Connected traces are valuable, but what actually paid off in operations was Search Attributes. Register orderId or customerId as workflow search attributes and, when a ticket lands, you can pull up "this customer's workflow for this order" by ID instantly. A support desk that doesn't know a trace ID can still locate the workflow in the language of the business—huge in practice.
// attach search attributes when starting the workflowawait client.workflow.start(fulfillOrder, { taskQueue: 'order-processing', workflowId: `order-${order.id}`, // business ID as the workflow ID args: [order], searchAttributes: { CustomerId: [order.customerId] },});
For metrics I dashboarded three things first: number of lingering workflows, count of activities that hit their retry cap, and count of compensations that ran. All three represent "anomalies that auto-recovery couldn't absorb," and they keep Temporal from quietly working so hard that the real problem disappears from view.
What to delegate to Antigravity, and what to keep
When I hand this work to an Antigravity agent, the one thing I keep explicit in AGENTS.md is the policy for idempotency, retry triage, and Saga compensation.

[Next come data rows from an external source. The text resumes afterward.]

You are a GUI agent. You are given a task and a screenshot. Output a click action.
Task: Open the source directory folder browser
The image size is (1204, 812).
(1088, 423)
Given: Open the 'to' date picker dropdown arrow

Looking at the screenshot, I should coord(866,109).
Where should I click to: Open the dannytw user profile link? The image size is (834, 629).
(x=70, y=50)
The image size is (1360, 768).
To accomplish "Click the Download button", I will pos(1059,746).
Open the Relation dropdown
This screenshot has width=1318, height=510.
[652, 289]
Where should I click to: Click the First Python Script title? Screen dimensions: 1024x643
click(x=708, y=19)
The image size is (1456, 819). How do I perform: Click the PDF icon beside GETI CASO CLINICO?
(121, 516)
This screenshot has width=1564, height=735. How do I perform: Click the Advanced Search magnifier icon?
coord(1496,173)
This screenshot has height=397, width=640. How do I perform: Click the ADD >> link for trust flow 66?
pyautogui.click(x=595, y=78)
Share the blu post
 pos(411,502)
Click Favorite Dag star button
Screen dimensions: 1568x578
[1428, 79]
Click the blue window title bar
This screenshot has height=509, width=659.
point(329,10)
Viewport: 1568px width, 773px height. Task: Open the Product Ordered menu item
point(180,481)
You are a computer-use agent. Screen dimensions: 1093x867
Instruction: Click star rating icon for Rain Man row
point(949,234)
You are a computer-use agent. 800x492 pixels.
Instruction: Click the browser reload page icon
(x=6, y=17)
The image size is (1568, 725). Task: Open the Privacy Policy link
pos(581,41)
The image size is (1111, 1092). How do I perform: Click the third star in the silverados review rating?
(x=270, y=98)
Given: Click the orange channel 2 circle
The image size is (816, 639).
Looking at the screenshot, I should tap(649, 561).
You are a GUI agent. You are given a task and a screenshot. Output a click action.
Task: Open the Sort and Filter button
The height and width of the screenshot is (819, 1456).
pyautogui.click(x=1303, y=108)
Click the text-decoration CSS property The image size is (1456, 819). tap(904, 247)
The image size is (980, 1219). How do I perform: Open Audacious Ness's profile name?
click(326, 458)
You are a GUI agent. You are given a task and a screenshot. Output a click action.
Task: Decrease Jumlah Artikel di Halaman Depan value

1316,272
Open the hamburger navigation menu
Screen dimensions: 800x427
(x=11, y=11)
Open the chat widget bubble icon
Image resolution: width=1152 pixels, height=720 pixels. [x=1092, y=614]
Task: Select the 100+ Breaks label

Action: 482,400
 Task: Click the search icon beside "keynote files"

An agent can write most of the code, but "which errors are non-retryable" and "the order and idempotency of compensation" are decisions that reach into business meaning. Generate them with that left vague and you get code that runs but breaks.
Conversely, activity scaffolding, the test harness, the OpenTelemetry wiring—give the agent the policy and it assembles the boilerplate quickly. In practice I let it draft the worker bootstrap and the retry policies, and spent my time reviewing how idempotency keys were derived and whether compensation was correct. Deciding where judgment lives is, for me, the realistic line for keeping production quality while building AI-first.
If you want a next step, pick one activity in a workflow you're already running and write down, on paper, "if this runs twice on a retry, what doubles?" That's the first move toward idempotency, and it's usually exactly where the most accident-prone spot is hiding.